Developing an Algorithm and Data Structures collection in Elixir Part I — Priority Queue
This will be a multi-part series about developing an Algorithm and Data Structures collection with Elixir. The source can be found at https://github.com/sashaafm/exads.
Exads stands for EliXir Algorithms and Data Structures. This is a side project of mine with the aim to build the most complete and correct library/collection of data structures and algorithms. A roadmap can be found at the README. Since I’m developing on my own free time I’ll gladly take pull requests for new ADS’s, algorithms or corrections to my implementations, I’m a beginner at Elixir after all :)
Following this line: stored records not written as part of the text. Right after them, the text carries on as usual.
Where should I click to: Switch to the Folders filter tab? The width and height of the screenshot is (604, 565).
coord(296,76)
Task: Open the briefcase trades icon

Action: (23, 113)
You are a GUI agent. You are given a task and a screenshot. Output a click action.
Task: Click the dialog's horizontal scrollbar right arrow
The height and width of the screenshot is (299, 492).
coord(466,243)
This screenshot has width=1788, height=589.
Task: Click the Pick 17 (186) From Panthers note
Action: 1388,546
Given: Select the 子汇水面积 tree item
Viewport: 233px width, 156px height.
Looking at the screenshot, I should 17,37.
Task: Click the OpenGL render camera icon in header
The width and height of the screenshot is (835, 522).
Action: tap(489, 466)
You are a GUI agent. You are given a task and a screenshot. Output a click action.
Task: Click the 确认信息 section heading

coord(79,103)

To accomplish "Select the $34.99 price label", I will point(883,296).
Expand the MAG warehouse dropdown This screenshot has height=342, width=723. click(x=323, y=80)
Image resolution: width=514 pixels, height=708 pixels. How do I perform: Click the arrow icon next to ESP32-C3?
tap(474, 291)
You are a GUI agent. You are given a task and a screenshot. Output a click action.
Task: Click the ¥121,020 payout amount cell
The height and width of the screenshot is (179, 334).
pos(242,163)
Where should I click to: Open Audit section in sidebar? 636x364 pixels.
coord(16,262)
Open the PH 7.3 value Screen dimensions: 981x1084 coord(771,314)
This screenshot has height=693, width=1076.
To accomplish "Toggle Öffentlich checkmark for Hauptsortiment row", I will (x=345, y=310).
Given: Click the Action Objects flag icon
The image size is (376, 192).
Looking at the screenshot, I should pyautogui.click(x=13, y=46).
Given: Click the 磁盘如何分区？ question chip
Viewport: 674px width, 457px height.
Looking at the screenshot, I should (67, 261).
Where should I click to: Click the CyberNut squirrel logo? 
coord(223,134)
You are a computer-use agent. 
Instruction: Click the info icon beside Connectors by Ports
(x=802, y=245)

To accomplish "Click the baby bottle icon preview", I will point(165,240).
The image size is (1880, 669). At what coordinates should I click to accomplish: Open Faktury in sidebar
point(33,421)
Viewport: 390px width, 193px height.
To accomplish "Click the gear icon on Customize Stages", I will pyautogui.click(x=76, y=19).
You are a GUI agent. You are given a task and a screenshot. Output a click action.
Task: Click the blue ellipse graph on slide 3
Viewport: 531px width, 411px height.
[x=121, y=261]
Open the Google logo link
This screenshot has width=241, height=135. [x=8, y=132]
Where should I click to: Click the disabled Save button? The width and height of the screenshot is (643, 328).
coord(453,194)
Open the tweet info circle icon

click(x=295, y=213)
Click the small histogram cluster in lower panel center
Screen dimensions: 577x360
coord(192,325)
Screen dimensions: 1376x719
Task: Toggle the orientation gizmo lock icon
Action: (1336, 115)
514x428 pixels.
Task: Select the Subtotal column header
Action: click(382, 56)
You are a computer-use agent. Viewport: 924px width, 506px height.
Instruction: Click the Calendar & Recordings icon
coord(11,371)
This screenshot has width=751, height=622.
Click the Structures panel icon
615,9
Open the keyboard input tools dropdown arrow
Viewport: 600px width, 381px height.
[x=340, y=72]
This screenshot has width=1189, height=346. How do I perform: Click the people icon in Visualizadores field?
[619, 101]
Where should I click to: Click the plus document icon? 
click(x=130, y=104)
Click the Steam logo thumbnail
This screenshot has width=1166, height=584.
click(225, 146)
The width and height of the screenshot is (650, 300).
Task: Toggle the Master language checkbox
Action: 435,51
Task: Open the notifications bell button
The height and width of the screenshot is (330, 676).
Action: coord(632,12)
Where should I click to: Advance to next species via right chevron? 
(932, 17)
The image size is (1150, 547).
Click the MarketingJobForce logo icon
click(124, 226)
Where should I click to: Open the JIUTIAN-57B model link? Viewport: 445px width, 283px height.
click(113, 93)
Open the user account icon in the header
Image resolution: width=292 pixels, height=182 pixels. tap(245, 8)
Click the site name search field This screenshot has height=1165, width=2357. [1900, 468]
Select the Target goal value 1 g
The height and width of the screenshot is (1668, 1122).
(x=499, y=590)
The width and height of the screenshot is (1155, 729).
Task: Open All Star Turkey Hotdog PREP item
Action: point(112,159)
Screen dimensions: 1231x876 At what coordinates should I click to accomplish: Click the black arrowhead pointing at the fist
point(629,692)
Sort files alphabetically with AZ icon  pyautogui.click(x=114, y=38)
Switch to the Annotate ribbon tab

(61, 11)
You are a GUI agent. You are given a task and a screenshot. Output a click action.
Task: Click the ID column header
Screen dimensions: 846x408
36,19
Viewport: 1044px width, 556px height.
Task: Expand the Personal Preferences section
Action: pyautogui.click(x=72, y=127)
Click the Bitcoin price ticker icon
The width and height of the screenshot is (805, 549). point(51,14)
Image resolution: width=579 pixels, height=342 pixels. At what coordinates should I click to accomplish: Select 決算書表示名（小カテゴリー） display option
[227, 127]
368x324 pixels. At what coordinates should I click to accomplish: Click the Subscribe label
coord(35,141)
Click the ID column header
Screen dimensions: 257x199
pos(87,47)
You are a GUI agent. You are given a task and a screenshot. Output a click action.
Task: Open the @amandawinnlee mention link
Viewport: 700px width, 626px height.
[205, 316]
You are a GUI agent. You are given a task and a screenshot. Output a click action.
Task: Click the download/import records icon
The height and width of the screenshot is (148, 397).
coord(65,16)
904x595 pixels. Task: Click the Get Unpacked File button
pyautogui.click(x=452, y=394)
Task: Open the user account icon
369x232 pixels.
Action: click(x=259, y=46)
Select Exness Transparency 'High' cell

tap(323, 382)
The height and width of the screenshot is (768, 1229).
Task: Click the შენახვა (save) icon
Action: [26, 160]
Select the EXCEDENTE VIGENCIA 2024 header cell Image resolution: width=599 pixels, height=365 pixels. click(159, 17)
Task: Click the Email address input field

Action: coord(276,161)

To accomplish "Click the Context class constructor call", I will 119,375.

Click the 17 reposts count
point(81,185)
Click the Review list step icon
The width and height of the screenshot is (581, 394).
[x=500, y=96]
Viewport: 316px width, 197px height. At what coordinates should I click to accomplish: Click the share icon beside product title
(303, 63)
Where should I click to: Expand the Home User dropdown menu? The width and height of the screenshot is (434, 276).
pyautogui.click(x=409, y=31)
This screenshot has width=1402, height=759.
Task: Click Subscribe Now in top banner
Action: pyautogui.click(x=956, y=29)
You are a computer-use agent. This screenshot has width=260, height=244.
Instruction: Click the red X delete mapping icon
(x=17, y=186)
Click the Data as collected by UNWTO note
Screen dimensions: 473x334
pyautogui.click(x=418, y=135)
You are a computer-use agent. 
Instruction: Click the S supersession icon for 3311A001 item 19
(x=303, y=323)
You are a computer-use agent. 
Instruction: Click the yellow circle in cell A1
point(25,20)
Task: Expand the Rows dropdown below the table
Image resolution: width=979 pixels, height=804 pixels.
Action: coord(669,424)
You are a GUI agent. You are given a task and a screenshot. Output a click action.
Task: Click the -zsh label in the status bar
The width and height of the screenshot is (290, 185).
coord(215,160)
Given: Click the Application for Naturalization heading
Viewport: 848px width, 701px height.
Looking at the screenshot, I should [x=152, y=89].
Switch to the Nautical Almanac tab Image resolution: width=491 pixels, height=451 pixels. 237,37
There is already an implementation for the Stack and Queue Abstract Data Structures, however since these ADS are trivial to implement I’ll refrain from presenting them. This first post will be about the Priority Queue ADS.
Specification
The Priority Queue is an ADS similar to the Queue, where each element has an associated priority. Instead of removing/serving the elements by a First In, First Out policy, the PQ serves the element with the highest most associated priority. Only if there are elements sharing the same priority will the PQ resort to the FIFO policy. Introduction to Algorithms, 3rd Edition (2010) offers the following specification for the Priority Queue:
INSERT(S, x) inserts the element x into the set S, which is equivalent to the operation S =S U {x}.
MAXIMUM(S) returns the element of S with the largest key.
EXTRACT-MAX(S) removes and returns the element of S with the largest key.
INCREASE-KEY(S, x, k) increases the value of element x’s key to the new value k,
which is assumed to be at least as large as x’s current key value.
The book also refers the Priority Queue as usually being implemented with the aid of a Heap Sort ADS. Since one of my aims is to keep all implementations close to Elixir’s main library (for performance and correctness purposes), I shall implement mine resorting to the language’s List module.
Implementation
Although Elixir is not Object-Oriented, my first instinct was to write a new() function to return a new empty Priority Queue (PQ). Since my implementation is done by the means of a List, this function does nothing more than to return an empty List (an interesting concept in Elixir and other Functional languages is that even if you do not intend the function to return anything, it will always return the result of the last operation. Over time, this builds a good sense of how data is transformed and pipelined around in FP languages).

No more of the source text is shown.